WHAT YOU WILL DO> Output every line of the following material verbatim, keeping each line in its original order and form.

MATERIAL>

##########

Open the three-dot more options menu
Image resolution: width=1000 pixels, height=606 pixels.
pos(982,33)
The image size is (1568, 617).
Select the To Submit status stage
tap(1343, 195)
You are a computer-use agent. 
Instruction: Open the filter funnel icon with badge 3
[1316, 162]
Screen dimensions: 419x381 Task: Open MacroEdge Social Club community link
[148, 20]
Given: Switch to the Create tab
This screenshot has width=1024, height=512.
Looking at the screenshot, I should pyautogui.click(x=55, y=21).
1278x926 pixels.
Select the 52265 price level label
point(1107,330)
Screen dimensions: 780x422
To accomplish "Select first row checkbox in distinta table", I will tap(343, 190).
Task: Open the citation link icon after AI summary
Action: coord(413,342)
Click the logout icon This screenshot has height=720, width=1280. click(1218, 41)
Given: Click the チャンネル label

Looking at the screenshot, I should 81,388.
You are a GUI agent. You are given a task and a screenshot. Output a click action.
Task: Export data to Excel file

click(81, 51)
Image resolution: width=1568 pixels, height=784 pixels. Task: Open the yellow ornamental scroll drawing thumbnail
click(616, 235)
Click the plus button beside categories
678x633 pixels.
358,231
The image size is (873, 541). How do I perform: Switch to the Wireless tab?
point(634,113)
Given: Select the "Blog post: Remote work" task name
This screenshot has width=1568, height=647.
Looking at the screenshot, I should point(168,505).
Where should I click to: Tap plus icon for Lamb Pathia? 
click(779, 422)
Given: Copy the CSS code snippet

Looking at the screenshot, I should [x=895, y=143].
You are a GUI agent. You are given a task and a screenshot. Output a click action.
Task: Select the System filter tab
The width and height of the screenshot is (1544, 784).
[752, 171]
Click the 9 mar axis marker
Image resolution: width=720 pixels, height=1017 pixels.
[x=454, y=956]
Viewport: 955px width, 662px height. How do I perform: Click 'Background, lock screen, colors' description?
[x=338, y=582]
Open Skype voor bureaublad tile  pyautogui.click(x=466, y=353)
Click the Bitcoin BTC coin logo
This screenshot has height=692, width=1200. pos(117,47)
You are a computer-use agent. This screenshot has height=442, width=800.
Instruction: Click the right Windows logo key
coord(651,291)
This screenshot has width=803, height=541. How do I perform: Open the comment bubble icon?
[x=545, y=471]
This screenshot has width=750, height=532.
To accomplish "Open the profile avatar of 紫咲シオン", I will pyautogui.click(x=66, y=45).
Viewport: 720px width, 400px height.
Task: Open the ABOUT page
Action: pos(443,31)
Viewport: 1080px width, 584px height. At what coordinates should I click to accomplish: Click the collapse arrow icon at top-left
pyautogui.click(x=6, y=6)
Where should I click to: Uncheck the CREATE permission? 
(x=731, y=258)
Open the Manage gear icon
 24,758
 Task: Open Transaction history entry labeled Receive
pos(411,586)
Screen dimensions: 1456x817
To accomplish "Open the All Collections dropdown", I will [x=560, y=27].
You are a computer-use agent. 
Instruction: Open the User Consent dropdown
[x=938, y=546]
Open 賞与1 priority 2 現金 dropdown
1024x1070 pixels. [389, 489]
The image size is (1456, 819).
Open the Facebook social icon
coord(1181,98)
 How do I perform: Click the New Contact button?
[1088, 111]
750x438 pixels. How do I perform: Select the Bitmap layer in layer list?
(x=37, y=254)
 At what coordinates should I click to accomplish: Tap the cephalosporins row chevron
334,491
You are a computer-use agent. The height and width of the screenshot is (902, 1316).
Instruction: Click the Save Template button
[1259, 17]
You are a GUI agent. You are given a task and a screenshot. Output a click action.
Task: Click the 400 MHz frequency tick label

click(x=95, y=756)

##########

THE SOLUTION>
Open the three-dot more options menu
Image resolution: width=1000 pixels, height=606 pixels.
pos(982,33)
The image size is (1568, 617).
Select the To Submit status stage
tap(1343, 195)
You are a computer-use agent. 
Instruction: Open the filter funnel icon with badge 3
[1316, 162]
Screen dimensions: 419x381 Task: Open MacroEdge Social Club community link
[148, 20]
Given: Switch to the Create tab
This screenshot has width=1024, height=512.
Looking at the screenshot, I should pyautogui.click(x=55, y=21).
1278x926 pixels.
Select the 52265 price level label
point(1107,330)
Screen dimensions: 780x422
To accomplish "Select first row checkbox in distinta table", I will tap(343, 190).
Task: Open the citation link icon after AI summary
Action: coord(413,342)
Click the logout icon This screenshot has height=720, width=1280. click(1218, 41)
Given: Click the チャンネル label

Looking at the screenshot, I should 81,388.
You are a GUI agent. You are given a task and a screenshot. Output a click action.
Task: Export data to Excel file

click(81, 51)
Image resolution: width=1568 pixels, height=784 pixels. Task: Open the yellow ornamental scroll drawing thumbnail
click(616, 235)
Click the plus button beside categories
678x633 pixels.
358,231
The image size is (873, 541). How do I perform: Switch to the Wireless tab?
point(634,113)
Given: Select the "Blog post: Remote work" task name
This screenshot has width=1568, height=647.
Looking at the screenshot, I should point(168,505).
Where should I click to: Tap plus icon for Lamb Pathia? 
click(779, 422)
Given: Copy the CSS code snippet

Looking at the screenshot, I should [x=895, y=143].
You are a GUI agent. You are given a task and a screenshot. Output a click action.
Task: Select the System filter tab
The width and height of the screenshot is (1544, 784).
[752, 171]
Click the 9 mar axis marker
Image resolution: width=720 pixels, height=1017 pixels.
[x=454, y=956]
Viewport: 955px width, 662px height. How do I perform: Click 'Background, lock screen, colors' description?
[x=338, y=582]
Open Skype voor bureaublad tile  pyautogui.click(x=466, y=353)
Click the Bitcoin BTC coin logo
This screenshot has height=692, width=1200. pos(117,47)
You are a computer-use agent. This screenshot has height=442, width=800.
Instruction: Click the right Windows logo key
coord(651,291)
This screenshot has width=803, height=541. How do I perform: Open the comment bubble icon?
[x=545, y=471]
This screenshot has width=750, height=532.
To accomplish "Open the profile avatar of 紫咲シオン", I will pyautogui.click(x=66, y=45).
Viewport: 720px width, 400px height.
Task: Open the ABOUT page
Action: pos(443,31)
Viewport: 1080px width, 584px height. At what coordinates should I click to accomplish: Click the collapse arrow icon at top-left
pyautogui.click(x=6, y=6)
Where should I click to: Uncheck the CREATE permission? 
(x=731, y=258)
Open the Manage gear icon
 24,758
 Task: Open Transaction history entry labeled Receive
pos(411,586)
Screen dimensions: 1456x817
To accomplish "Open the All Collections dropdown", I will [x=560, y=27].
You are a computer-use agent. 
Instruction: Open the User Consent dropdown
[x=938, y=546]
Open 賞与1 priority 2 現金 dropdown
1024x1070 pixels. [389, 489]
The image size is (1456, 819).
Open the Facebook social icon
coord(1181,98)
 How do I perform: Click the New Contact button?
[1088, 111]
750x438 pixels. How do I perform: Select the Bitmap layer in layer list?
(x=37, y=254)
 At what coordinates should I click to accomplish: Tap the cephalosporins row chevron
334,491
You are a computer-use agent. The height and width of the screenshot is (902, 1316).
Instruction: Click the Save Template button
[1259, 17]
You are a GUI agent. You are given a task and a screenshot. Output a click action.
Task: Click the 400 MHz frequency tick label

click(x=95, y=756)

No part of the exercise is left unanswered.